** Directions for this task **
From the first entry to the last, repeat them all exactly.

** Extracted records **
__________

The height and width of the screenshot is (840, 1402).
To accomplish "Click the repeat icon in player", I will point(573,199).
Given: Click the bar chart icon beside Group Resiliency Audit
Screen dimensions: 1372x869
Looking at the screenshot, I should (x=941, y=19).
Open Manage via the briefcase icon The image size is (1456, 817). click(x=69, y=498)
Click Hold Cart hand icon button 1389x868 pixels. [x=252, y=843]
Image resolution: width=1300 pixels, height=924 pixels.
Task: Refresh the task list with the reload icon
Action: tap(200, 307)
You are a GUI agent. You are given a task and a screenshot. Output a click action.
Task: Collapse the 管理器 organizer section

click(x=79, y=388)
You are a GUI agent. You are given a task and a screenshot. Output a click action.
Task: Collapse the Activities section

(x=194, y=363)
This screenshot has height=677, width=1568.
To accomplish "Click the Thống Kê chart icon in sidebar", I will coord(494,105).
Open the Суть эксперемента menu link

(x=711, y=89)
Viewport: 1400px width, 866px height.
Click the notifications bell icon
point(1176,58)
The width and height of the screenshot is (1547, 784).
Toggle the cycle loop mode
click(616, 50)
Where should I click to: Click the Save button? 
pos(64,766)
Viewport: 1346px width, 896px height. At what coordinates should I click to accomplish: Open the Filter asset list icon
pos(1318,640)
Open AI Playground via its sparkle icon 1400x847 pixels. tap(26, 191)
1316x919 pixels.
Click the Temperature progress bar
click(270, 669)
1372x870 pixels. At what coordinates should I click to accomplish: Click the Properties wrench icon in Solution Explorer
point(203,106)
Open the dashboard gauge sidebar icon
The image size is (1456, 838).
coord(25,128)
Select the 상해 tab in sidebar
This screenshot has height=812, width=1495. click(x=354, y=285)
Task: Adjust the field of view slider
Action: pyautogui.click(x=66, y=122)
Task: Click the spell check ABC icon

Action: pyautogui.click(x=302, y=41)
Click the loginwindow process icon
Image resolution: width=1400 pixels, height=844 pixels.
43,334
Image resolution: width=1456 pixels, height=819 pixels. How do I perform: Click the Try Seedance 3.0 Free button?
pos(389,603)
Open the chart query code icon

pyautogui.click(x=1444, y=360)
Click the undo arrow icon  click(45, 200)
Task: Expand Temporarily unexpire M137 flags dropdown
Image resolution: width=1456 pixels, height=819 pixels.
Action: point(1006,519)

__________

** Answer for this exercise **
The height and width of the screenshot is (840, 1402).
To accomplish "Click the repeat icon in player", I will point(573,199).
Given: Click the bar chart icon beside Group Resiliency Audit
Screen dimensions: 1372x869
Looking at the screenshot, I should (x=941, y=19).
Open Manage via the briefcase icon The image size is (1456, 817). click(x=69, y=498)
Click Hold Cart hand icon button 1389x868 pixels. [x=252, y=843]
Image resolution: width=1300 pixels, height=924 pixels.
Task: Refresh the task list with the reload icon
Action: tap(200, 307)
You are a GUI agent. You are given a task and a screenshot. Output a click action.
Task: Collapse the 管理器 organizer section

click(x=79, y=388)
You are a GUI agent. You are given a task and a screenshot. Output a click action.
Task: Collapse the Activities section

(x=194, y=363)
This screenshot has height=677, width=1568.
To accomplish "Click the Thống Kê chart icon in sidebar", I will coord(494,105).
Open the Суть эксперемента menu link

(x=711, y=89)
Viewport: 1400px width, 866px height.
Click the notifications bell icon
point(1176,58)
The width and height of the screenshot is (1547, 784).
Toggle the cycle loop mode
click(616, 50)
Where should I click to: Click the Save button? 
pos(64,766)
Viewport: 1346px width, 896px height. At what coordinates should I click to accomplish: Open the Filter asset list icon
pos(1318,640)
Open AI Playground via its sparkle icon 1400x847 pixels. tap(26, 191)
1316x919 pixels.
Click the Temperature progress bar
click(270, 669)
1372x870 pixels. At what coordinates should I click to accomplish: Click the Properties wrench icon in Solution Explorer
point(203,106)
Open the dashboard gauge sidebar icon
The image size is (1456, 838).
coord(25,128)
Select the 상해 tab in sidebar
This screenshot has height=812, width=1495. click(x=354, y=285)
Task: Adjust the field of view slider
Action: pyautogui.click(x=66, y=122)
Task: Click the spell check ABC icon

Action: pyautogui.click(x=302, y=41)
Click the loginwindow process icon
Image resolution: width=1400 pixels, height=844 pixels.
43,334
Image resolution: width=1456 pixels, height=819 pixels. How do I perform: Click the Try Seedance 3.0 Free button?
pos(389,603)
Open the chart query code icon

pyautogui.click(x=1444, y=360)
Click the undo arrow icon  click(45, 200)
Task: Expand Temporarily unexpire M137 flags dropdown
Image resolution: width=1456 pixels, height=819 pixels.
Action: point(1006,519)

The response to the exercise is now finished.